OBJECTIVE:
Rewrite the lines beginning with the one that contains "The width and" and ending with the one that contains "Action: [1135, 86]". Substitute "page setup" for "print settings" and leave everything else as it is.

DATA LINES:

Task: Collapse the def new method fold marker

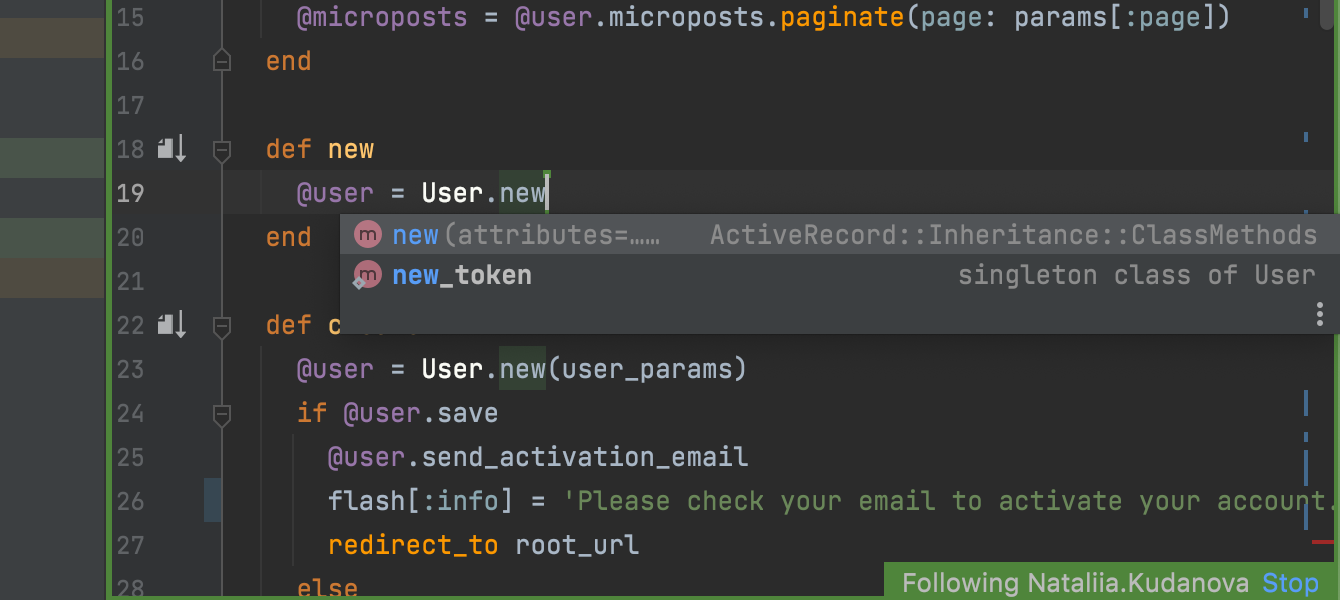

==

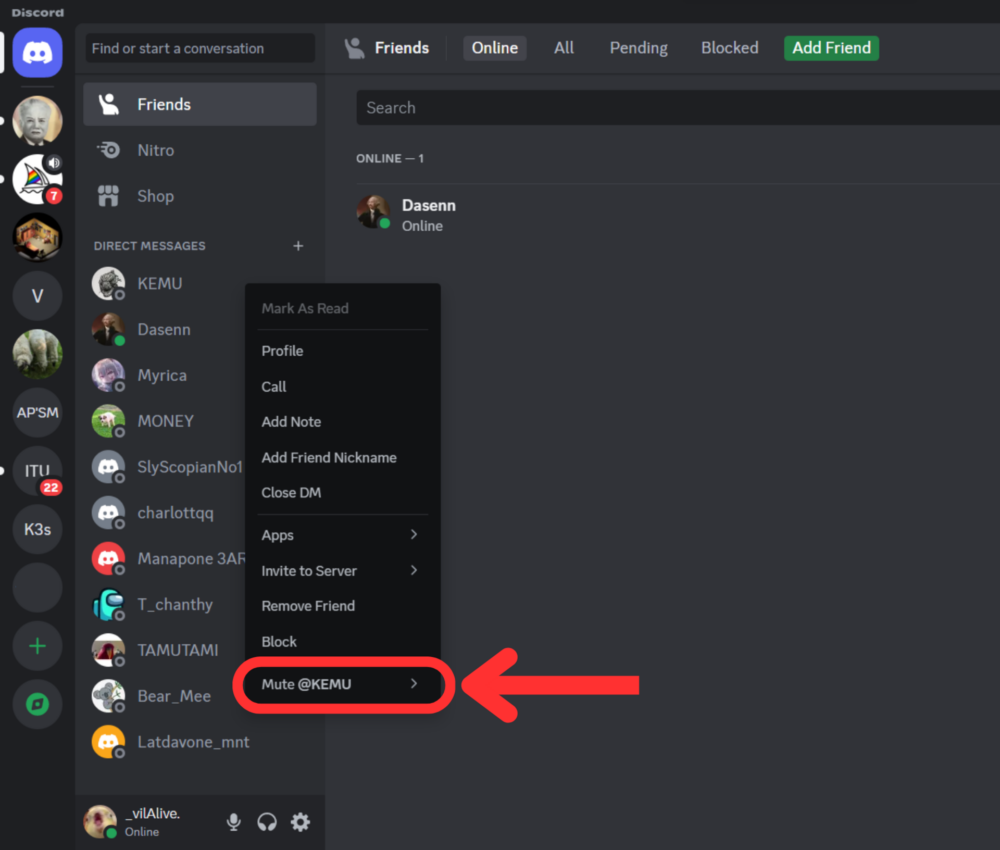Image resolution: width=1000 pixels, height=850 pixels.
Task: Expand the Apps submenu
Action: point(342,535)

==

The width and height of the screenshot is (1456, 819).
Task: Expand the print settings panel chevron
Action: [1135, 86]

RESULT OF THE TASK:
The width and height of the screenshot is (1456, 819).
Task: Expand the page setup panel chevron
Action: [1135, 86]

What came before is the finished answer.